イグレン 加藤 文男
「技術移転」は、日本から東南アジアへの移転だけではない。戦後、日本の産業と経済の発展は,欧米諸国からの技術移転によるところが大きい。
1946年頃、GHQ民間通信部が、電気通信関係の産業に管理技術の一部を導入した。1948年頃から、日本科学技術連盟は品質管理の研究が開始し、1949年には各種品質管理セミナーを開始した。1950年には、日本規格協会は品質管理方式研究会を発足した。
1950年代には、デミング博士が何度も来日し、品質管理や市場調査に関する講演会を開催し、指導をした。1954年には、ジュラン博士が経営面から見た品質管理の講習会を開催し、品質管理の重要性を指導し、我が国の経営者層に刺激と大きな感銘を与え、日本の産業の発展に非常に貢献した。
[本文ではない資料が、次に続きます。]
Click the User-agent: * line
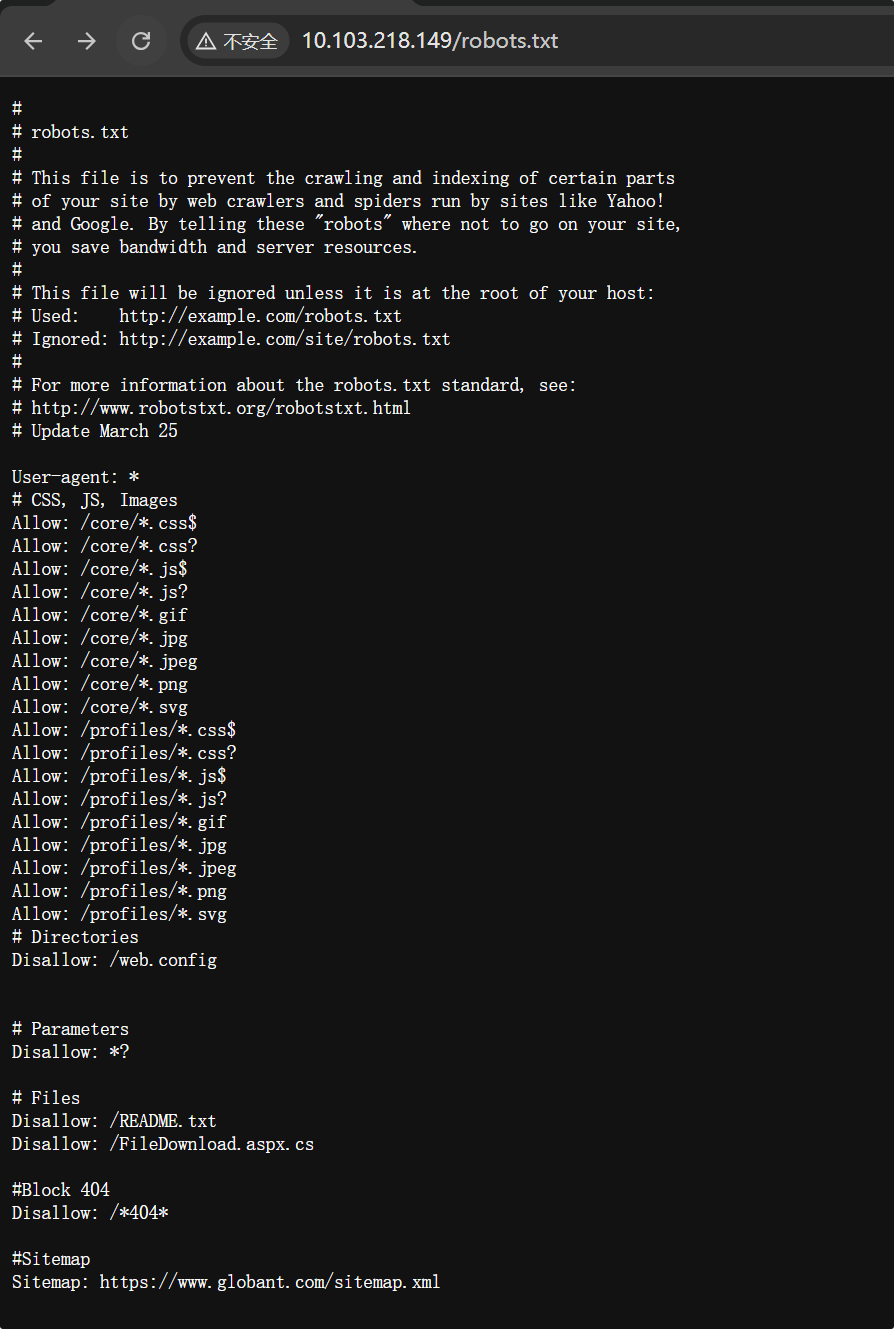 (x=75, y=477)
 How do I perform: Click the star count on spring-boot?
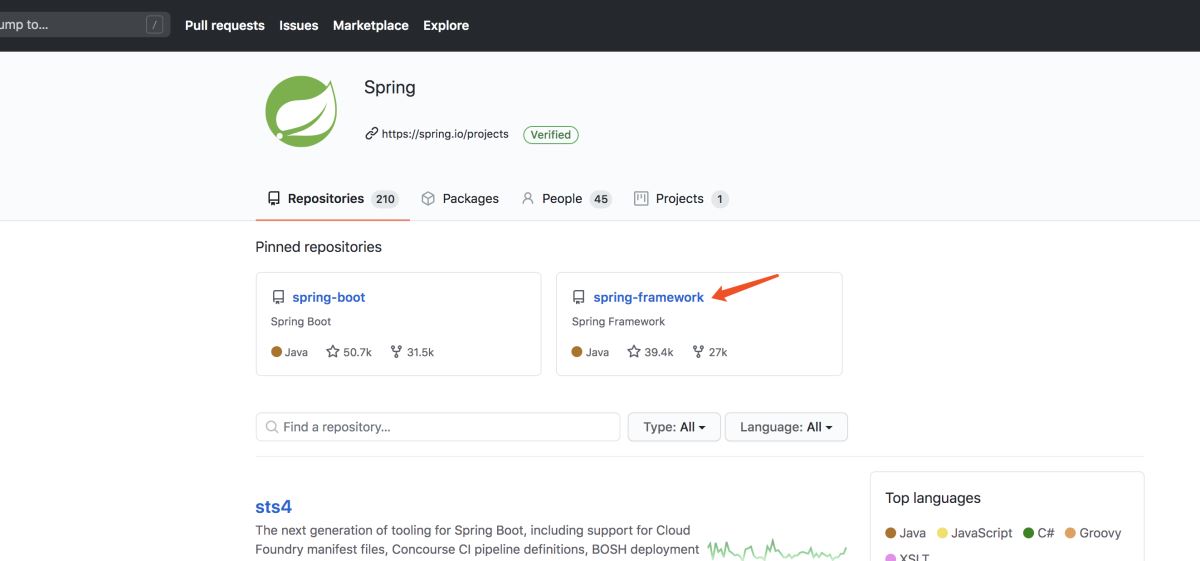[x=349, y=352]
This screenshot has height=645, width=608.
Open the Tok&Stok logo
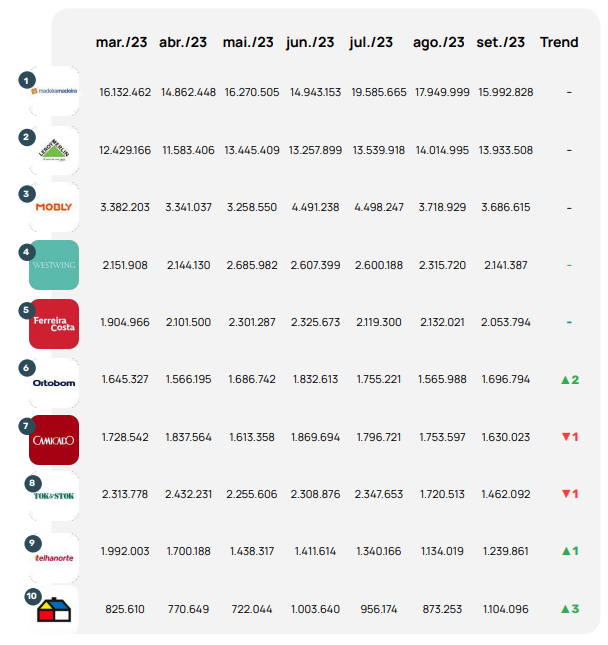click(x=53, y=495)
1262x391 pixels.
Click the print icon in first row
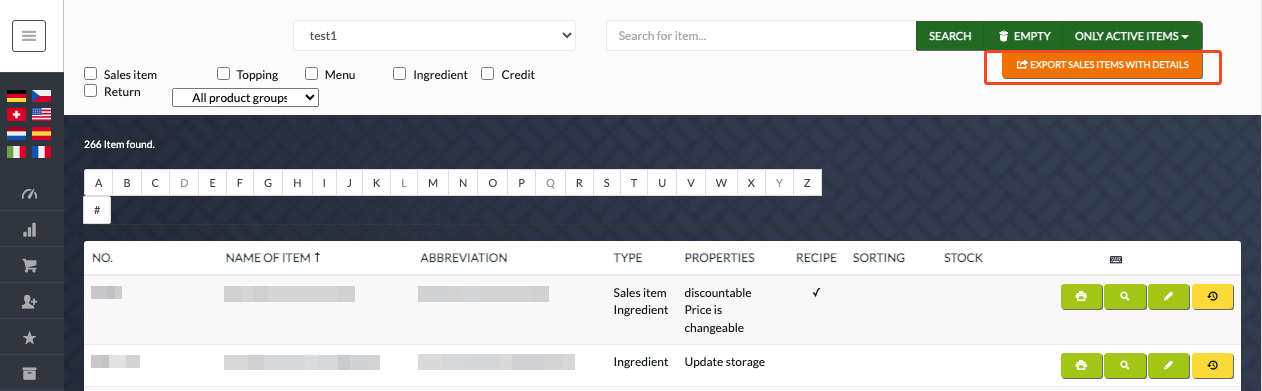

日本科学技術連盟主催の品質管理部課長コースや品質管理セミナーベーシックコースには、製造業の開発設計技術者や品質管理部門の技術者が毎回大勢参加した。日本規格協会も品質管理の考え方を主とした研修コースを実施した。これらのセミナーでは欧米にて最先端の管理技術を学んだ電電公社の技術者や大学の先生が講師として指導した。当時「技術移転」とは言っていなかったがデミング博士やジュラン博士の講習会及び大学の先生や研究機関の技術者による欧米からの管理技術の習得は、すべて「技術移転」に他ならなかった。当時日本の産業界が受けた「技術移転」には、意思決定を支援するツールとしてのオペレーションズ・リサーチ(OR)、統計的手法、実験計画法、信頼性工学など多数あった。
日本も経済発展のために貿易の自由化が叫ばれ、日本科学技術連盟や日本規格協会のセミナーで品質管理を学んだ受講者が企業の合理化や体質改善の道具として、多くの製造業が品質管理を導入した。1950年代後半には、日本短波放送にて品質管理に関するラジオ講座も開催されていた。1960年代後半には、特性要因図、パレート図、ヒストグラム、チェックシート、散布図、管理図などの統計的手法を現場の作業者に作り方、使い方を教え込んだ。現場の作業者は、製造ラインごとにグループを作り、自分たちの製品の不良品の現象を整理し、原因を分析し、面白いように問題を解決していった。これが品質管理を応用したQCサークル活動が始まりであり、日本科学技術連盟が主催するQCサークルのリーダーによる成果発表会が各地で頻繁に開催された。欧米から「技術移転」された品質管理が全社的品質管理(TQC)へ、更に総合的品質管理(TQM)へと発展させた結果であった。
戦後日本からラジオやテレビジョン他多くの電気製品を欧米に輸出したがその品質が悪く「安かろう 悪かろう」と大変評判が悪かった。これらの大変評判の悪い日本製品を「Made in Japan」は欲しいと評判を高めたのは、欧米諸国から品質管理をはじめとする各種の管理技術の「技術移転」によることが大きい。特にQCサークル活動は、現場の作業者が第一戦で職場の改善に取り組み、作業者が原因の不良を解決すると使用する原材料(部品)の問題解決、更に、設計に起因する品質問題や作業性の改善を要求し、製品の信頼性の向上に結びついた。
高度な技術を持ち、製品を開発し、製造する欧米企業は、日本からの訪問者に対して最先端の技術を有する工場を見学させてくれた。当時の欧米企業は、これらの見学者に対して企業秘密なども含めて大へんおおらかに自由に見学させてくれたという。日本の製造業は、アメリカやヨーロッパの企業を競って調査団を派遣し、訪問し、工場を視察させてもらった。これらの視察を通して、自動車産業、電気機器製品、化学工場、造船などのメーカーの経営者や技術者は、多くの生産ラインや工場を見学し、技術を習得すると共に、生産システムを学び、吸収し、それを日本の企業内へ応用した。欧米の各企業も工場を見学することで短期間に技術を習得し、欧米企業を脅かすことになるとは思いもよらなかったに違いない。
このように第二次大戦で疲弊した日本の各種産業に刺激を与え、復興更に大きな飛躍発展の原動力となったのは、欧米諸国から日本への管理技術を中心とする「技術移転」であった。これらの欧米からの「技術移転」のおかげで日本は、1970年代に欧米に追いつき先進国の仲間入りをすることができたといわれる。